Democrats and advocates for transgender Michiganians blasted the bill. Erin Knott, executive director of Equality Michigan, called it "harmful."

"It will directly impair the ability of trans youth to participate in sports, and only adds to the stigma that they face," Knott said. "Senate Republicans are unnecessarily targeting trans youth.This legislation is an overt, coordinated, multi-state attack on the most vulnerable young people."

The Associated Press reported last week that lawmakers in more than 20 states had introduced bills to ban transgender girls from competing on girls’ high school sports teams. In "almost every case," the sponsors couldn't cite "a single instance in their own state or region where such participation has caused problems," the Associated Press found.

The new Michigan bill says girls competing on girls' high school sports teams "must be female based on biological sex." Likewise, it says boys competing on boys' high school teams "must be male based on biological sex."

The proposal goes against the guidance approved by the State Board of Education in 2016. The "safe and supportive learning environments for lesbian, gay, bisexual, transgender and questioning students" guidance said students should be allowed to participate in sports in accordance with their gender identity.

The MHSAA, for now, plans to have soccer continue playing in the fall.

The Michigan High School Athletic Association declined Wednesday to make an immediate comment.

Democratic legislators criticized it on social media.
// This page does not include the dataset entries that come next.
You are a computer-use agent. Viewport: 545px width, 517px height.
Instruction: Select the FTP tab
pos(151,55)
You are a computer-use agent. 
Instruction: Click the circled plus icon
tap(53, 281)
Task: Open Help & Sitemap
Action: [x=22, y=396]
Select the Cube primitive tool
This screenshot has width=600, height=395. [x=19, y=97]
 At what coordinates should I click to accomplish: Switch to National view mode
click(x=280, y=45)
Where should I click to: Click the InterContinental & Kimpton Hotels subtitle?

"This is sickening," said Rep. Julie Brixie, D-Meridian Township. "Our senators are spending time discriminating against children instead of working together to help get MI back on track and recover safely from COVID."

Sen. Adam Hollier, D-Detroit, who played football and track at Cornell University, said sports are one of the important places for children to find belonging.

"Attempts to deny girls this chance is hateful and counter to the progress we are making in sports," Hollier said. "I played sports longer and more competitively than all but a handful of members of the Legislature, and this is not needed."

Hollier said the proposal showed the need for expanding the Elliott-Larsen Civil Rights Act to prohibit discrimination based on gender identity or sexual orientation.

An average of 1.8% of high school students identify as transgender, according to a 2019 report from the Centers for Disease Control and Prevention, based on survey data from school districts.